Portraits d'acteurs

Stéphane GUÉRARD

Enseignant-chercheur à la Faculté des sciences juridiques, politiques et sociales de l’Université de Lille 2

"Je me sens utile de former des personnes, de leur apporter des savoirs, de les aider grâce à l’animation d’un master professionnel à leur faire acquérir des savoir-faire avec l’aide de professionnels invités et aguerris de la Fonction publique territoriale (...)"

Quelles sont vos fonctions actuelles ?

Stéphane Guérard : Je suis enseignant-chercheur, spécialisé en droit public, à la Faculté des sciences juridiques, politiques et sociales de l’Université de Lille 2 et membre d’une Unité mixte (donc interdisciplinaire) de recherches du CNRS, le Centre Européen de Recherches Administratives, Politiques et Sociales (CERAPS). J’y dirige le master Management des collectivités territoriales, mélangeant du droit public, de la science politique et de la gestion publique (dont la GRH), en collaboration avec l’Institut d’administration des entreprises de Lille, et comprenant une préparation aux concours de rédacteur et d’attaché territoriaux ainsi que celui d’entrée aux instituts régionaux d’administration (IRA).

Quelles ont été les grandes étapes de votre parcours professionnel ?

Stéphane Guérard : J’ai fait des études classiques de droit jusqu’à la maîtrise (aujourd'hui 1re année de master) à la Faculté de droit et de science politique de l’Université de Caen-Basse-Normandie, puis j’ai obtenu, à la suite, deux diplômes d’études approfondies (DEA : aujourd’hui master 2 recherche), en droit public interne approfondi, d’une part et d’autre part, en droit de l’Union européenne, à l’Université de Panthéon-Assas (dite Paris II). À la sortie de ce second master, j’ai obtenu, à Paris II, un contrat doctoral (appelé alors « allocation de recherches) de trois ans puis un contrat d’attaché temporaire d’enseignement et de recherche (ATER : celui-là n’a pas changé de nom !) de deux ans, pour faire et soutenir une thèse, sous la direction du Professeur Jean-Louis de Corail, sur la notion de détachabilité en droit administratif français. À l’issue de cette thèse, j’ai obtenu la qualification aux fonctions de maître de conférences et j’ai été recruté, dans la foulée, à l’Université de Lille, où je suis depuis lors.

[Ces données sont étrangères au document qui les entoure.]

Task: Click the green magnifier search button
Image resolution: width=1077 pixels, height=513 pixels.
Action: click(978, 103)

Citez le projet qui vous a le plus marqué et dont vous êtes le plus fier ?

Stéphane Guérard : C’est naturellement un projet que j’ai lancé, en 2007 : le montage du réseau OLA (Observatory on Local Autonomy), qui recouvre aujourd’hui 36 États européens et regroupe 70 équipes de chercheurs.

Avez-vous un rêve que vous souhaiteriez concrétiser ?

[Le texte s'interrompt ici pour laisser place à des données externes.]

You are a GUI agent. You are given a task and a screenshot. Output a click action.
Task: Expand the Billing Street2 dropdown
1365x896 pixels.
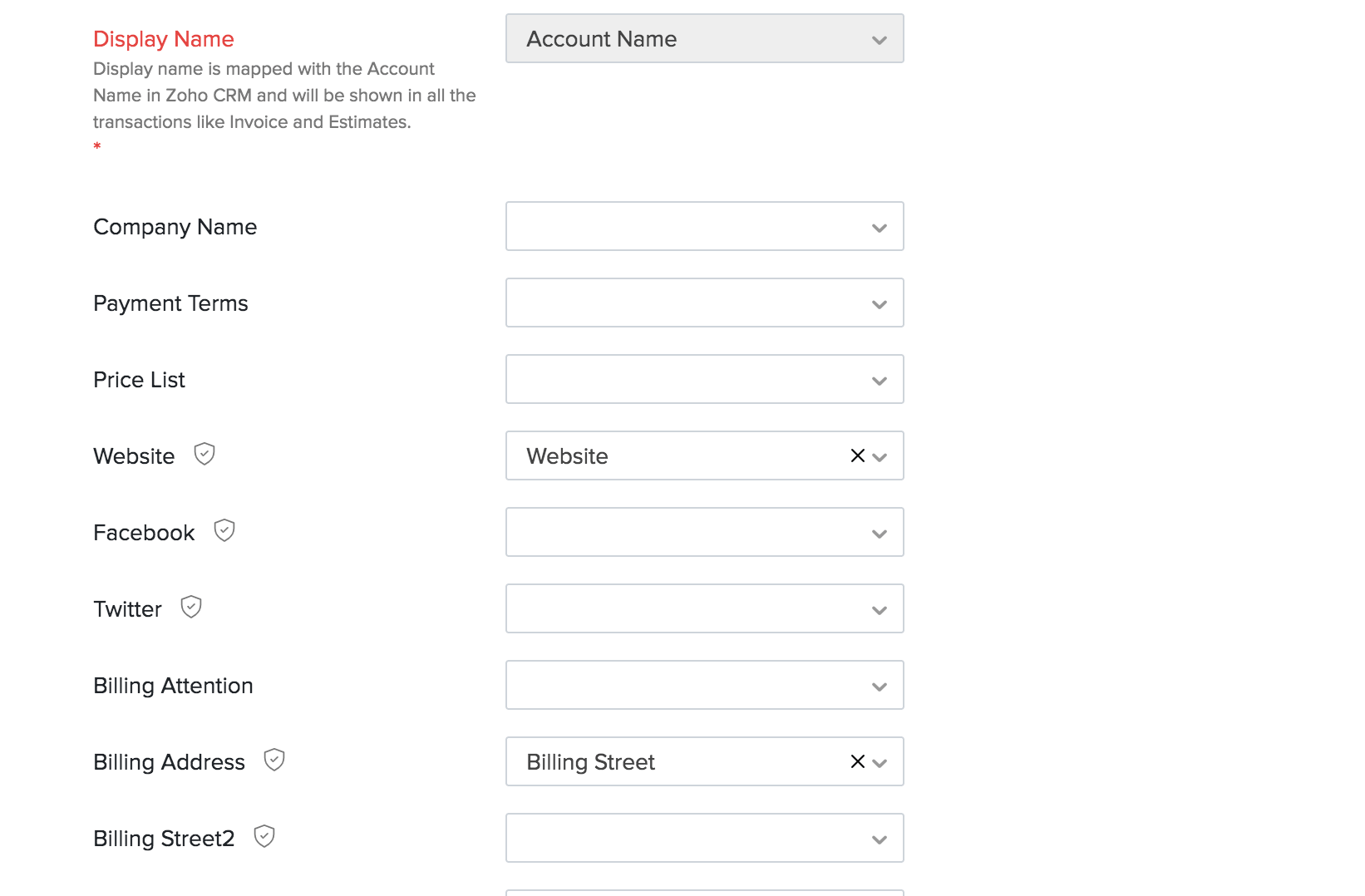[x=704, y=838]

Stéphane Guérard : J’en ai 3 :

  • Œuvrer à l’adoption d’une version renouvelée et ambitieuse de la Charte européenne de l’autonomie locale, parce que la démocratie locale est un socle du « mieux vivre ensemble » !
  • Œuvrer à l’élaboration d’un droit universel de l’autonomie locale, et peut-être, un jour, à un Pacte de l’ONU sur les Droits fondamentaux des collectivités locales et de ceux des citoyens ou habitants dans leurs relations avec les collectivités locales.
  • Œuvrer à l’élaboration de règles juridiques, claires et précises, de niveau au moins constitutionnel, sur la répartition des charges financières entre l’État et les collectivités locales : à quand la mue de la Charte européenne de l’autonomie locale précitée vers la Charte européenne de l’autonomie administrative et financière locale, de la démocratie locale et du développement territorial local ?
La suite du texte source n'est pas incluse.